M.Tech in Industrial Automation
Semester-wise syllabus for an M.Tech in Industrial Automation
Semester 1:
Core Foundations
1. Industrial Control Systems
- PLC programming (Ladder Logic, Structured Text), PID control, and SCADA systems.
2. Sensors and Actuators
- Types (proximity, pressure, vision sensors), signal conditioning, and actuator mechanisms (pneumatic, hydraulic).
3. Industrial Communication Protocols
- Fieldbus (PROFIBUS, Modbus), Ethernet/IP, OPC-UA, and IoT protocols (MQTT, CoAP).
4. Advanced Process Control
- Model predictive control (MPC), adaptive control, and multivariable control systems.
5. Lab Work
- PLC programming (Siemens/Allen-Bradley), sensor-actuator integration, HMI design.
Semester 2:
Advanced Automation & Robotics
1. Industrial Robotics
- Robot kinematics/dynamics, programming (ABB/KUKA), collaborative robots (Cobots), and vision-guided systems.
2. Automation in Manufacturing
- CNC machines, conveyor systems, automated guided vehicles (AGVs), and lean manufacturing principles.
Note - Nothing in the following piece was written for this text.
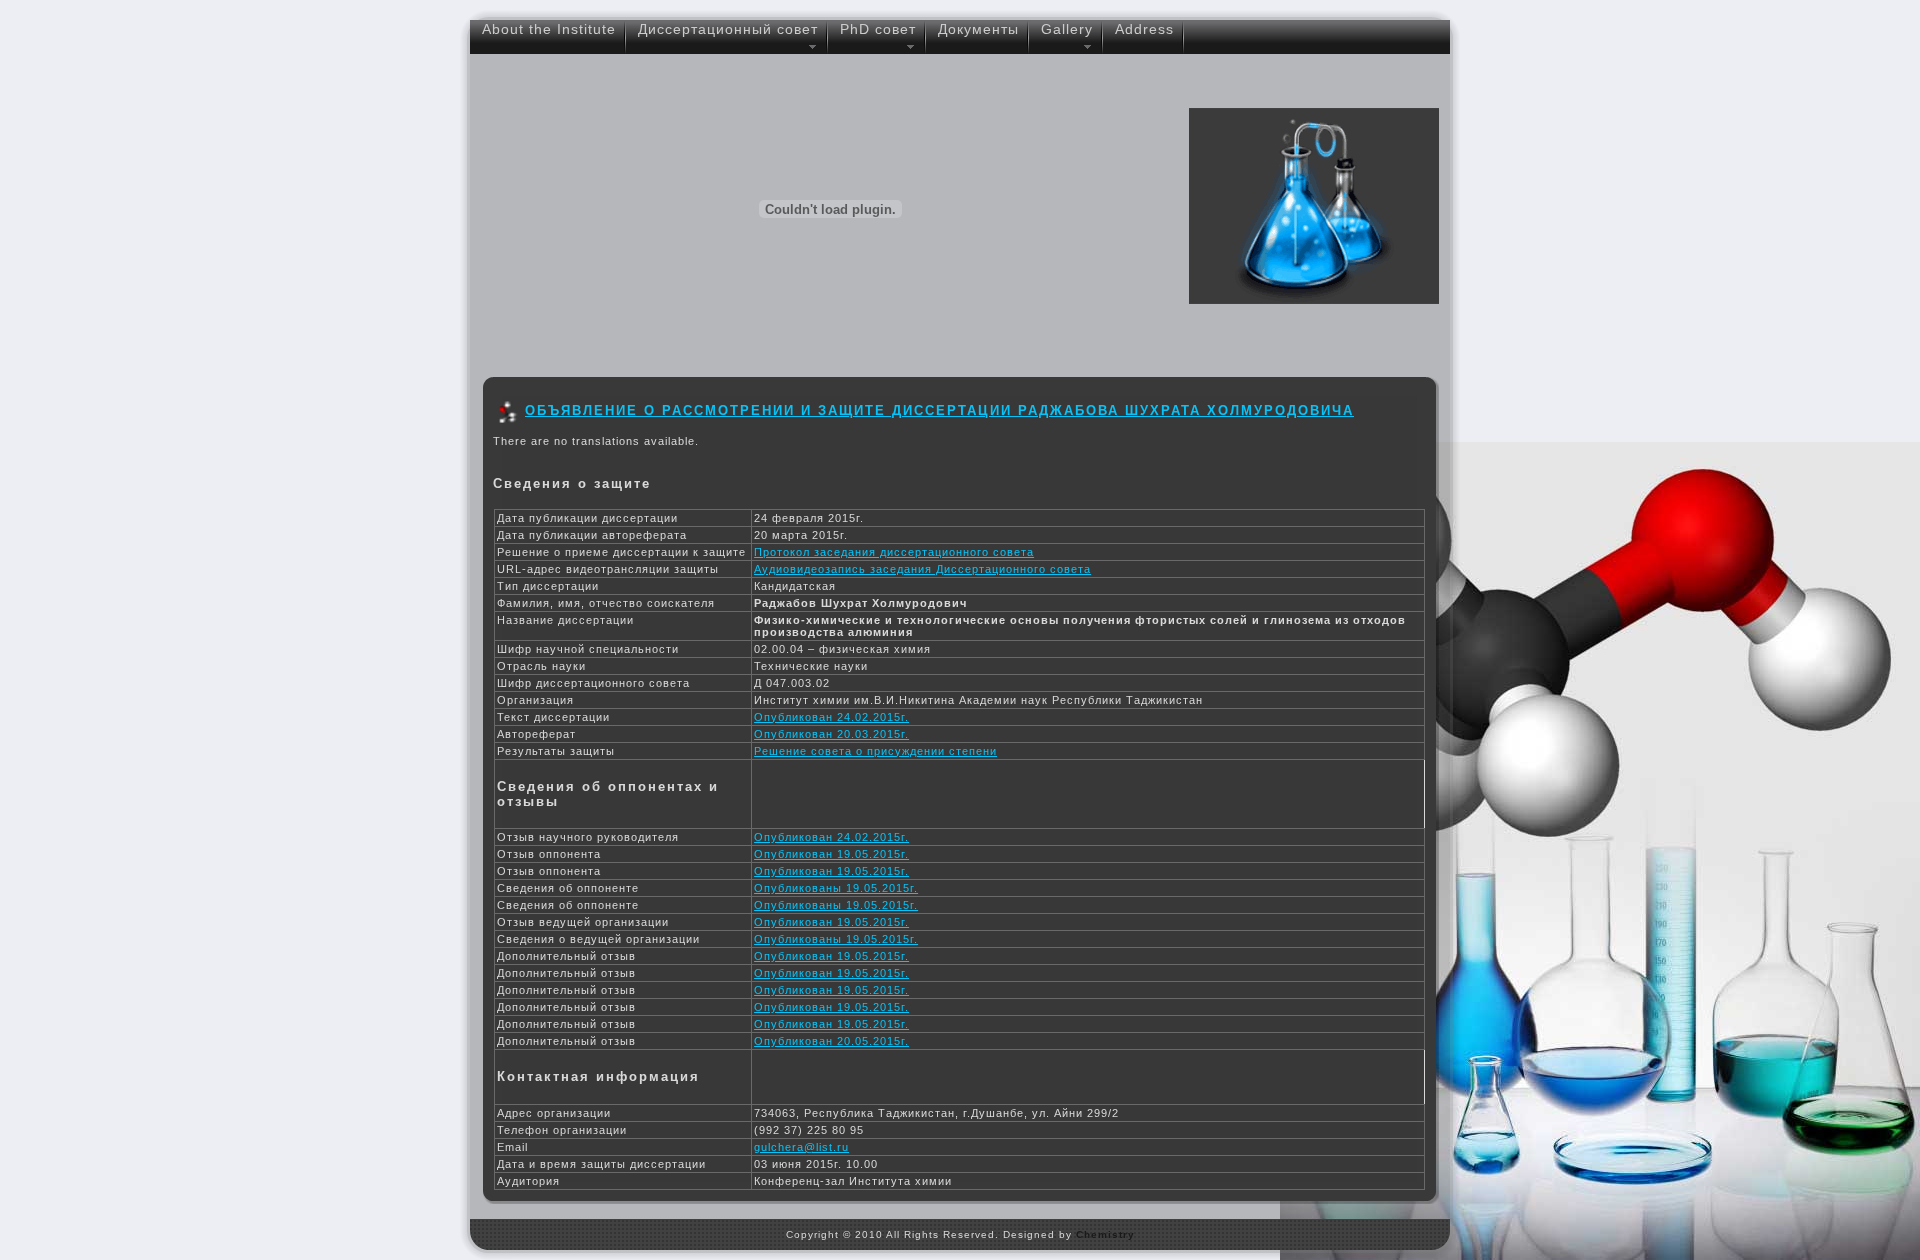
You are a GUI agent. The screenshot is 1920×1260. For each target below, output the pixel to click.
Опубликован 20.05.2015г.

3. Process Instrumentation
- Flow, level, temperature, and pressure measurement systems, calibration, and smart transmitters.
4. Elective 1
- Options: AI in Automation, Digital Twins, Smart Grid Integration.
5. Lab Work
- Robotic welding/picking simulations (ROS), AGV programming, digital twin modeling (MATLAB/Simulink).
Semester 3:
Industry 4.0 & Emerging Technologies
1. Industrial IoT (IIoT) and Cyber-Physical Systems
- Edge computing, predictive maintenance, cloud integration (AWS IoT, Azure), and cybersecurity for OT/IT convergence.
2. Machine Learning for Automation
- Anomaly detection, predictive analytics, and AI-driven optimization in production lines.
3. Elective 2
- Options: Additive Manufacturing, Energy Management Systems, Autonomous Systems.
4. Elective 3
- Options: Human-Machine Interface (HMI) Design, Advanced Motion Control, Industrial Cybersecurity.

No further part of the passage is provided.